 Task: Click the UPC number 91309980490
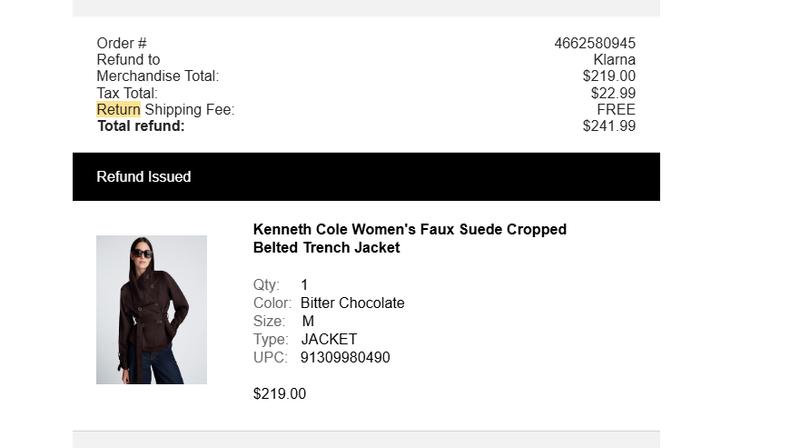pyautogui.click(x=345, y=357)
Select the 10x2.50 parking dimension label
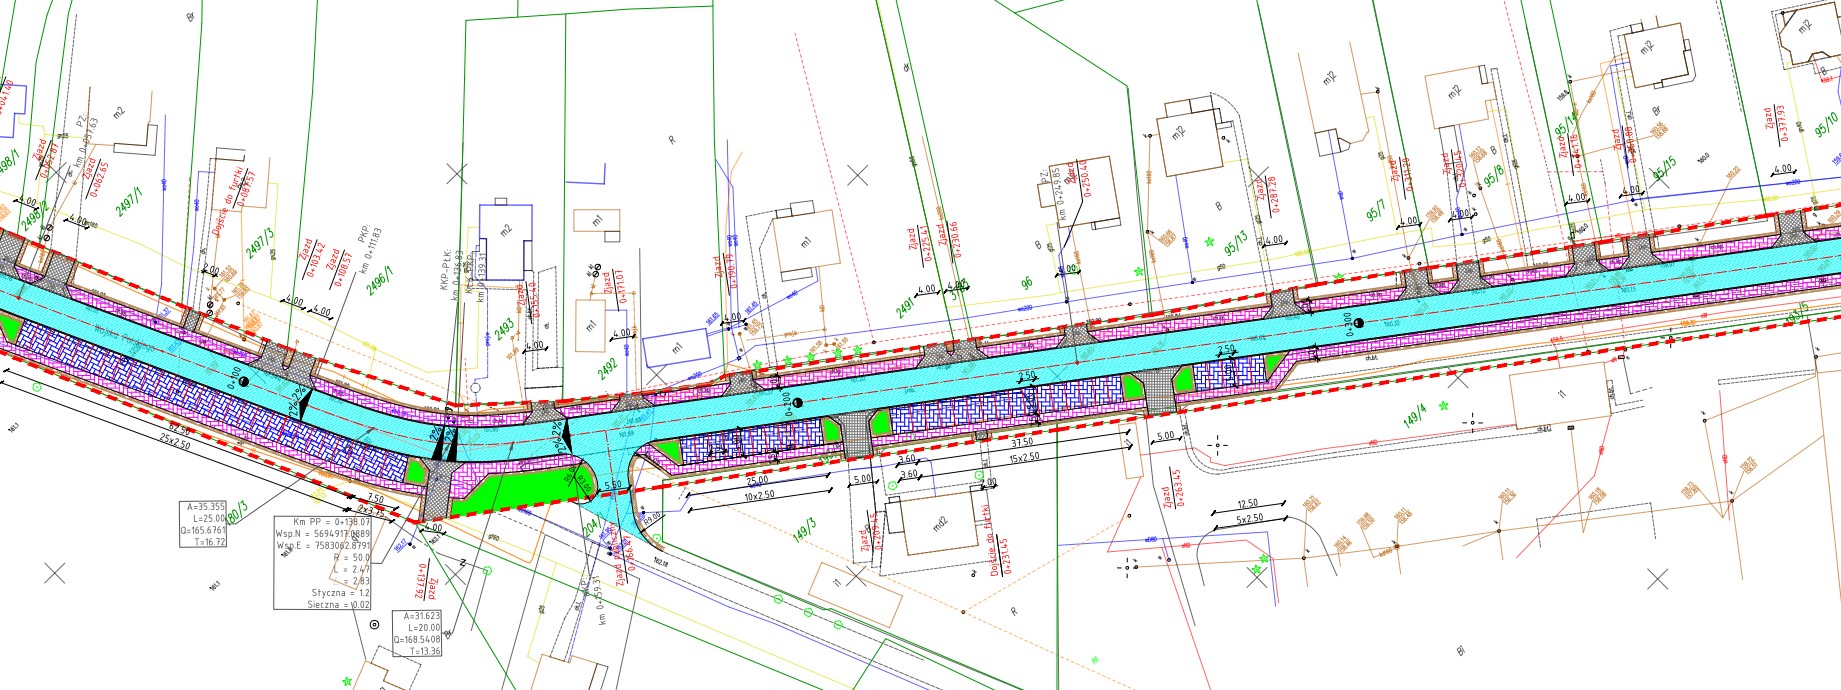 [x=759, y=496]
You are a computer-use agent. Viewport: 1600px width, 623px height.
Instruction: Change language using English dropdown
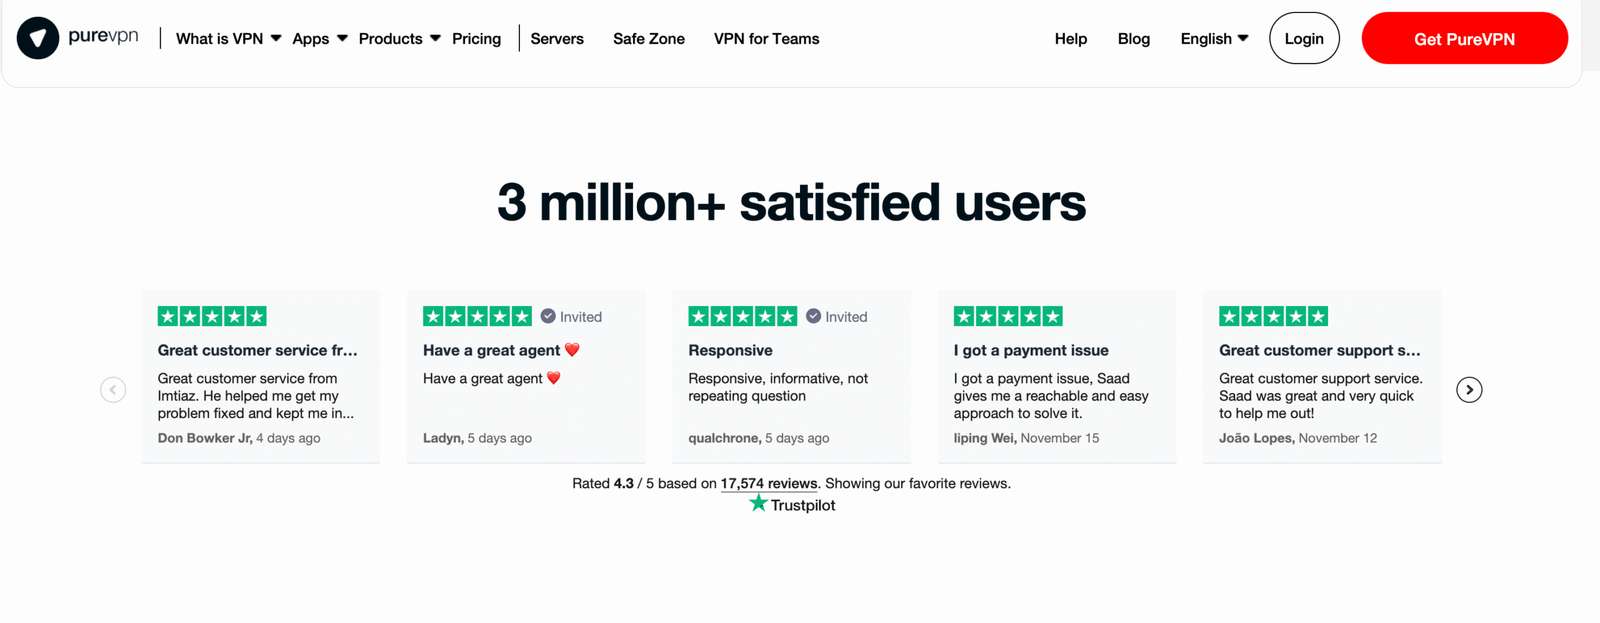1214,39
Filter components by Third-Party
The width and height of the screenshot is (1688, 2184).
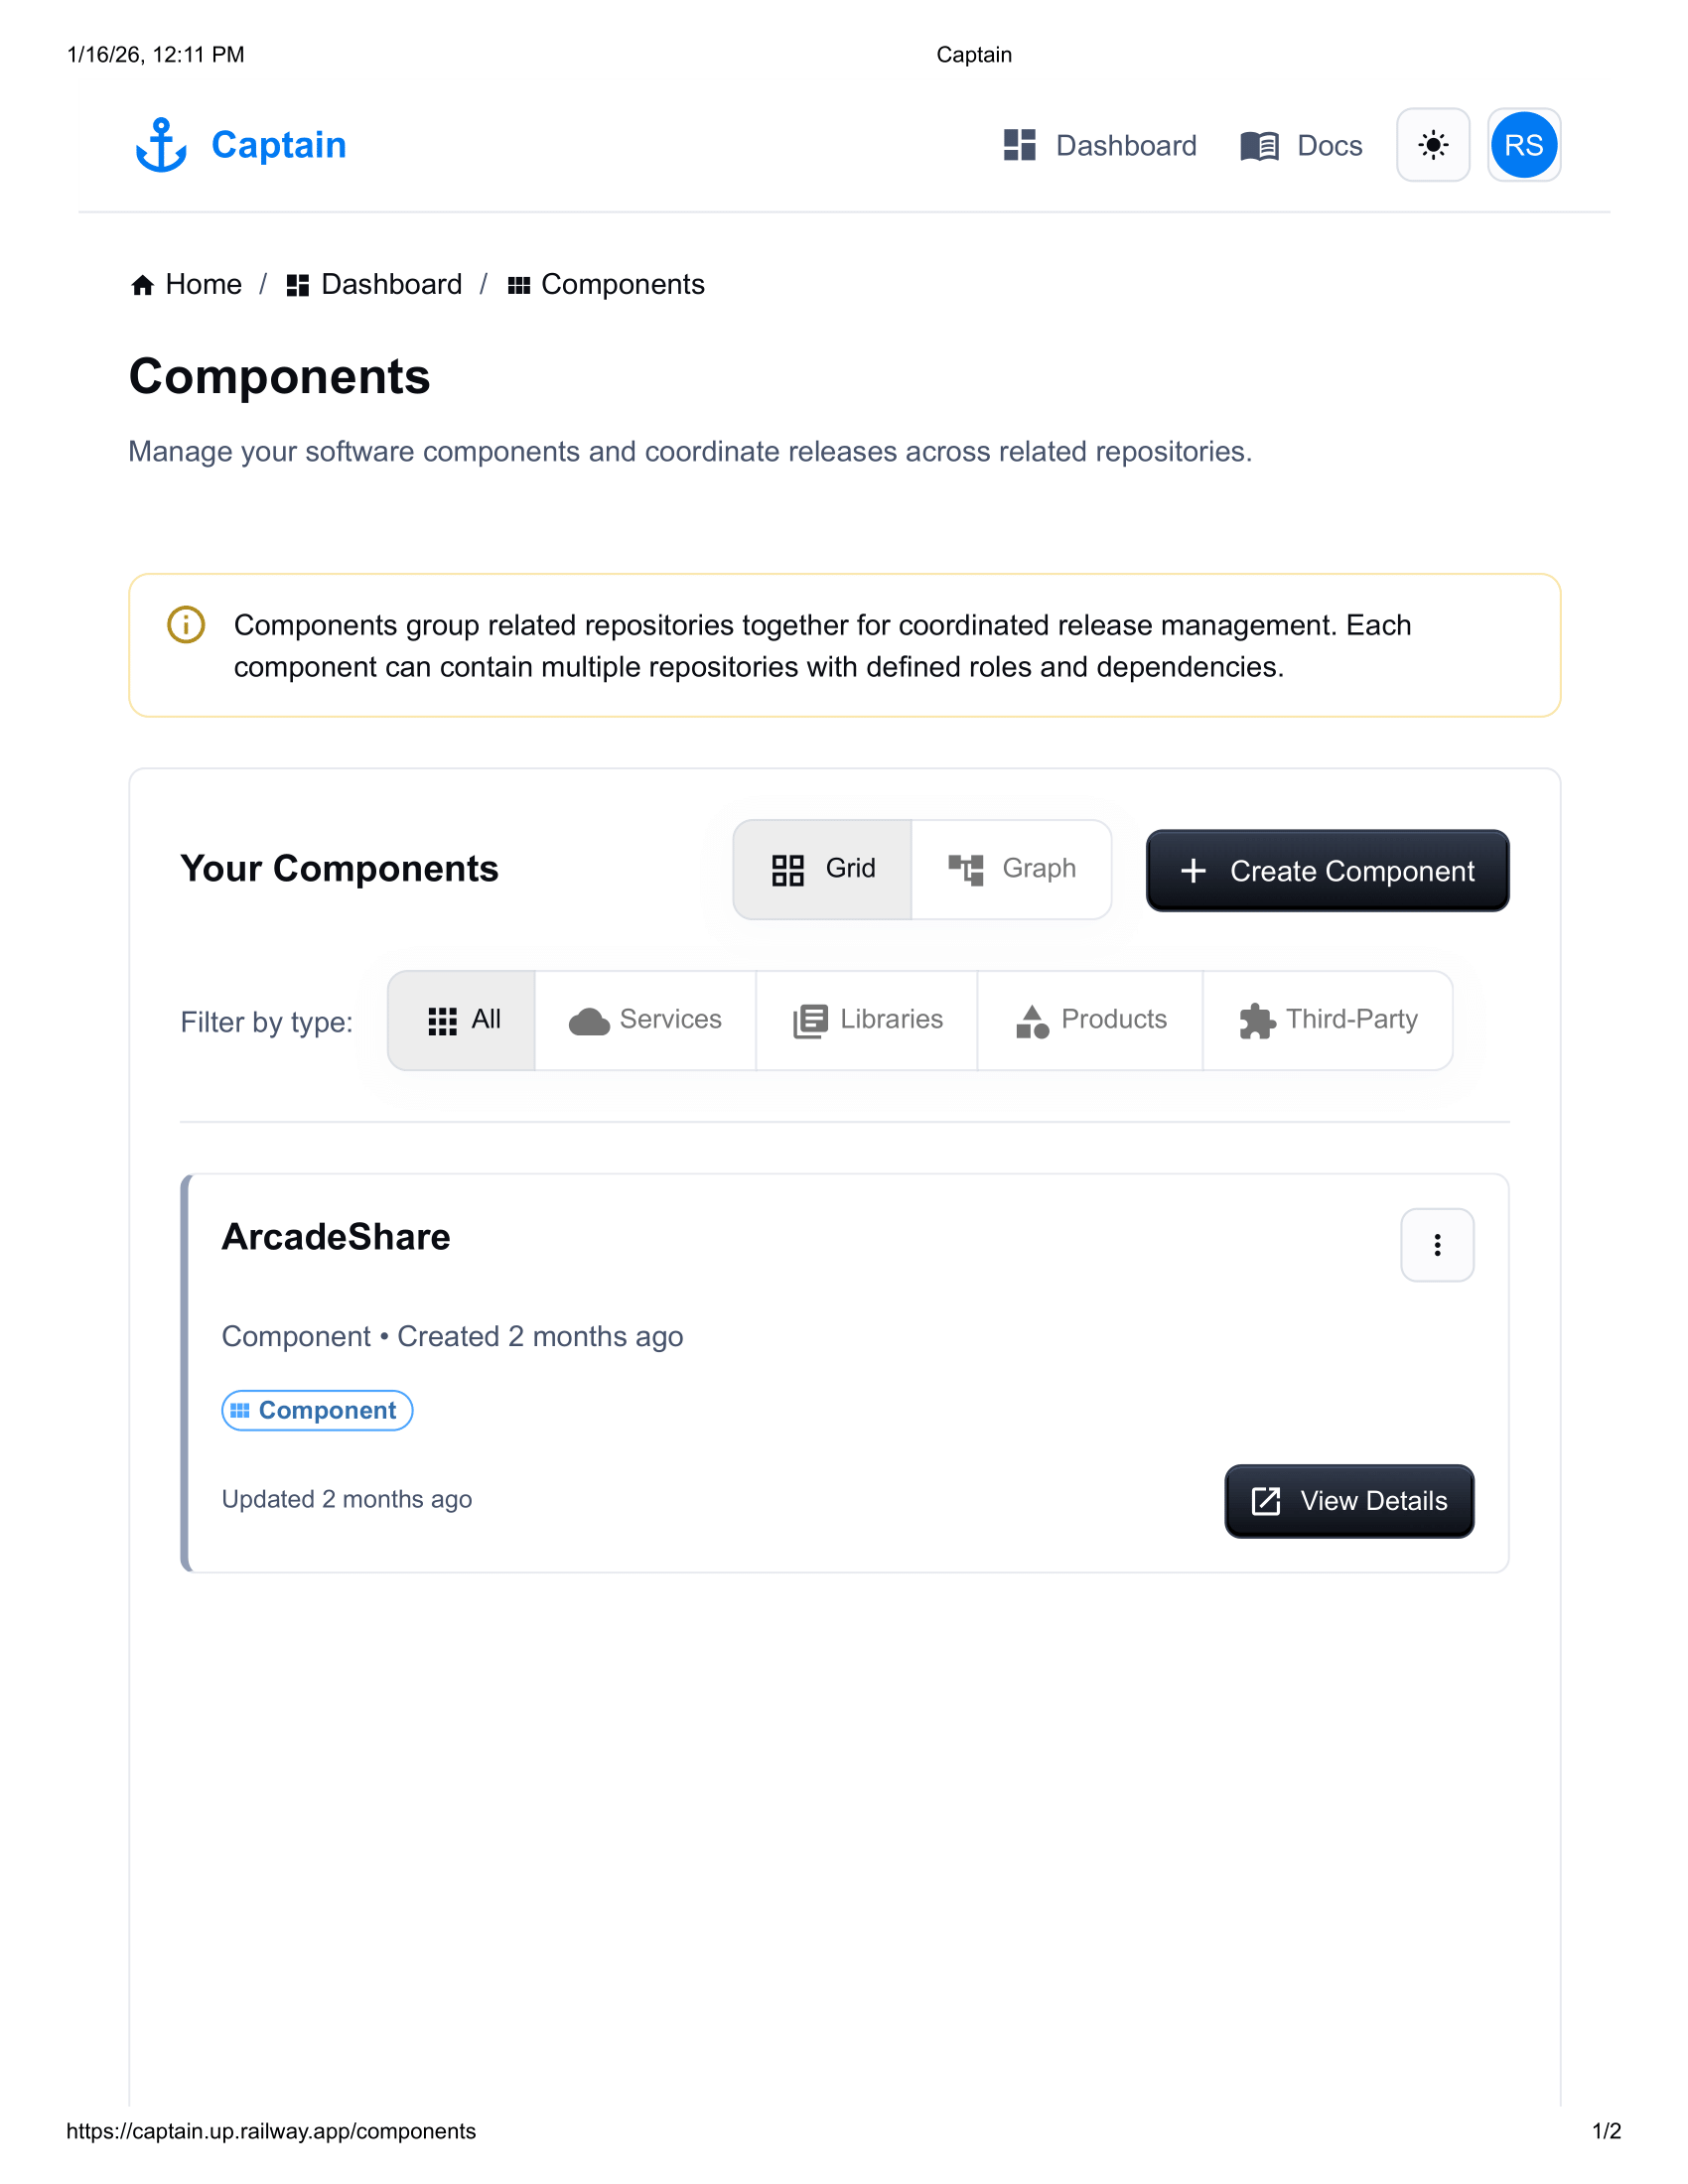point(1328,1020)
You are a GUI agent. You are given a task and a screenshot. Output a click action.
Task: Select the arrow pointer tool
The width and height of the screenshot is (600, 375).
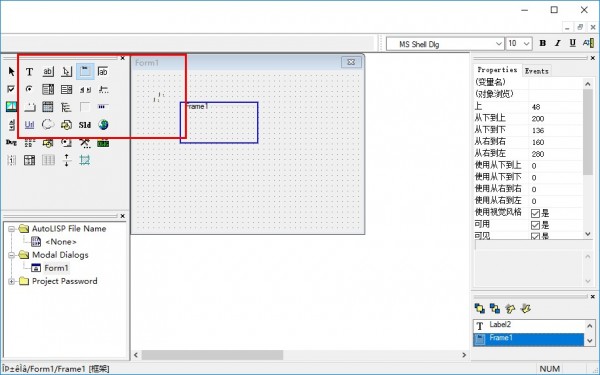[x=11, y=72]
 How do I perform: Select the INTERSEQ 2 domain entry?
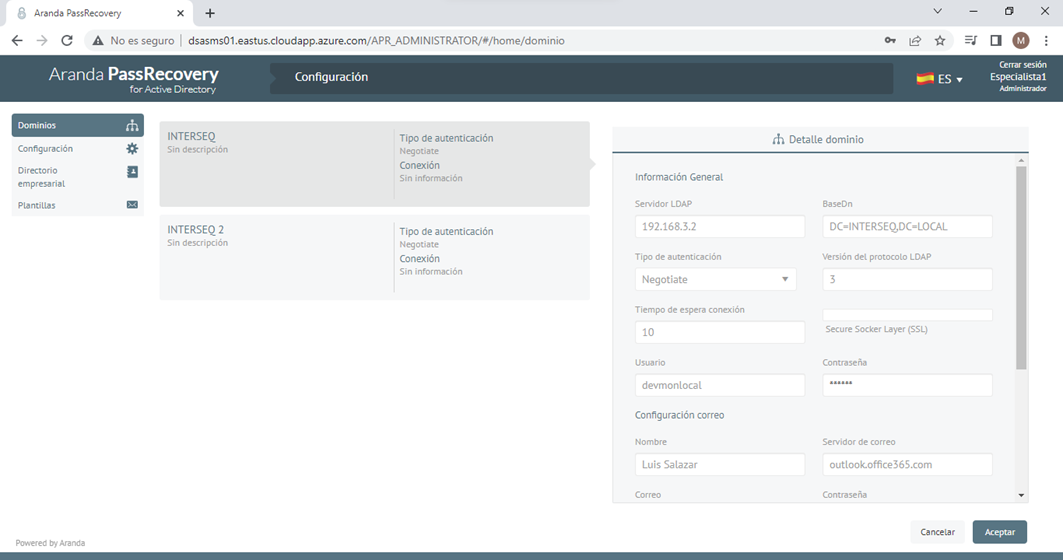tap(374, 257)
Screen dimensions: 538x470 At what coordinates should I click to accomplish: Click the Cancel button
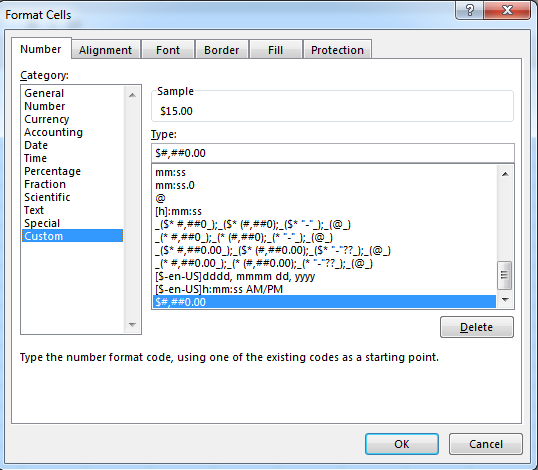click(x=486, y=444)
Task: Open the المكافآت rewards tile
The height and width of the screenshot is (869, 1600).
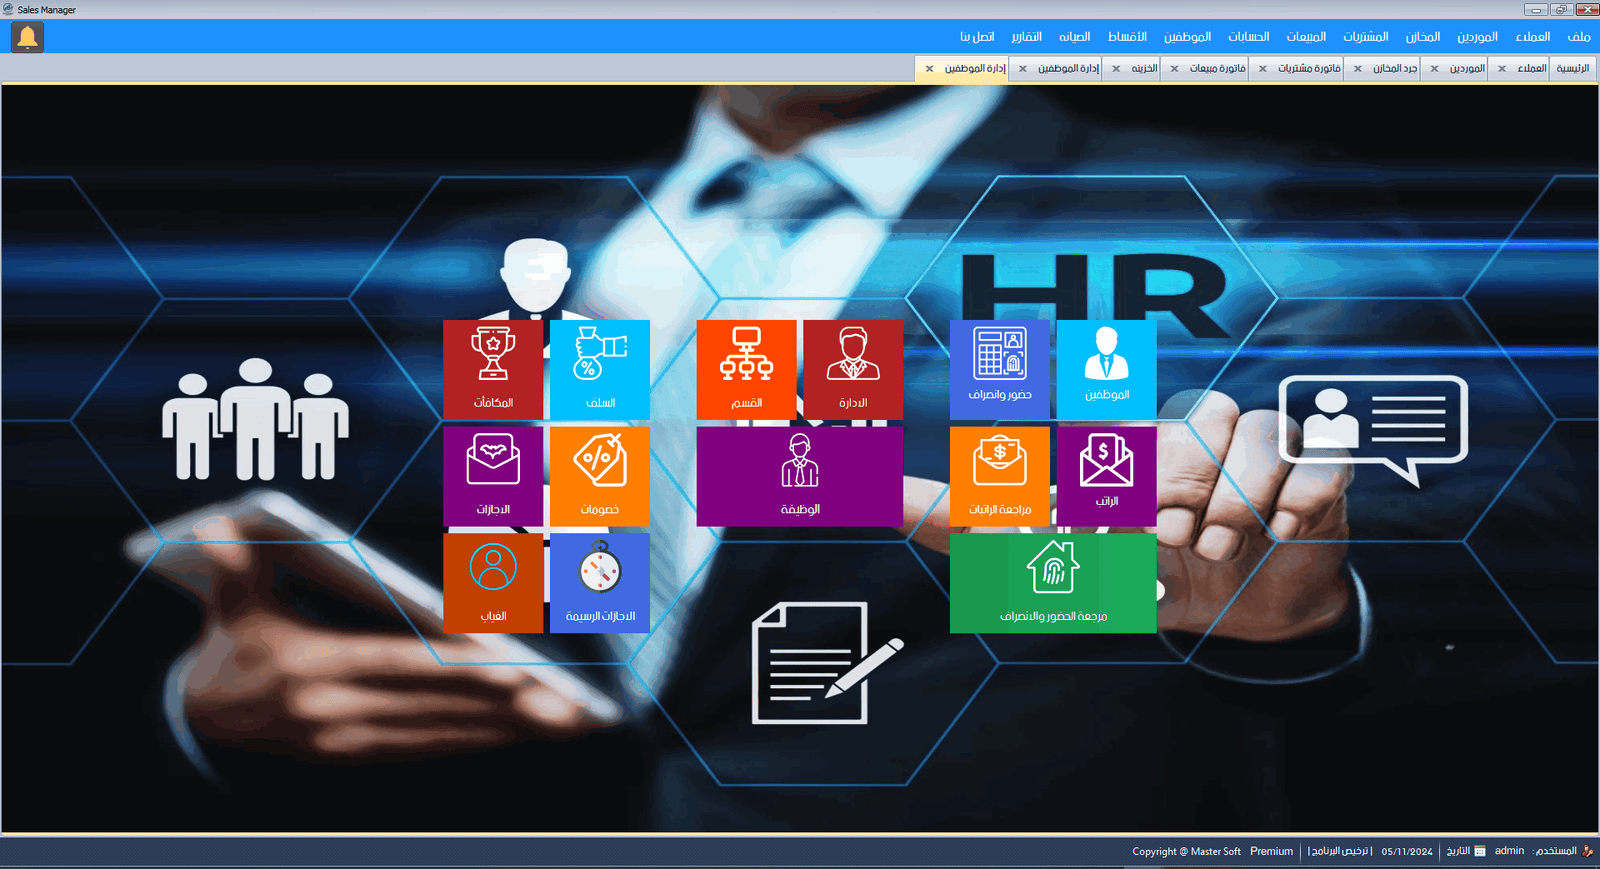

* * * * * * *

The expected answer is the complete set of entries, copied verbatim, with no pictures.

▸ Completed task
 Task: Click the UPC number 91309980490
pyautogui.click(x=345, y=357)
Select the 10x2.50 parking dimension label
 [x=759, y=496]
You are a computer-use agent. Viewport: 1600px width, 623px height.
Instruction: Change language using English dropdown
1214,39
Filter components by Third-Party
The width and height of the screenshot is (1688, 2184).
point(1328,1020)
You are a GUI agent. You are given a task and a screenshot. Output a click action.
Task: Select the arrow pointer tool
The width and height of the screenshot is (600, 375).
[x=11, y=72]
 How do I perform: Select the INTERSEQ 2 domain entry?
tap(374, 257)
Screen dimensions: 538x470 At what coordinates should I click to accomplish: Click the Cancel button
click(x=486, y=444)
Task: Open the المكافآت rewards tile
The height and width of the screenshot is (869, 1600).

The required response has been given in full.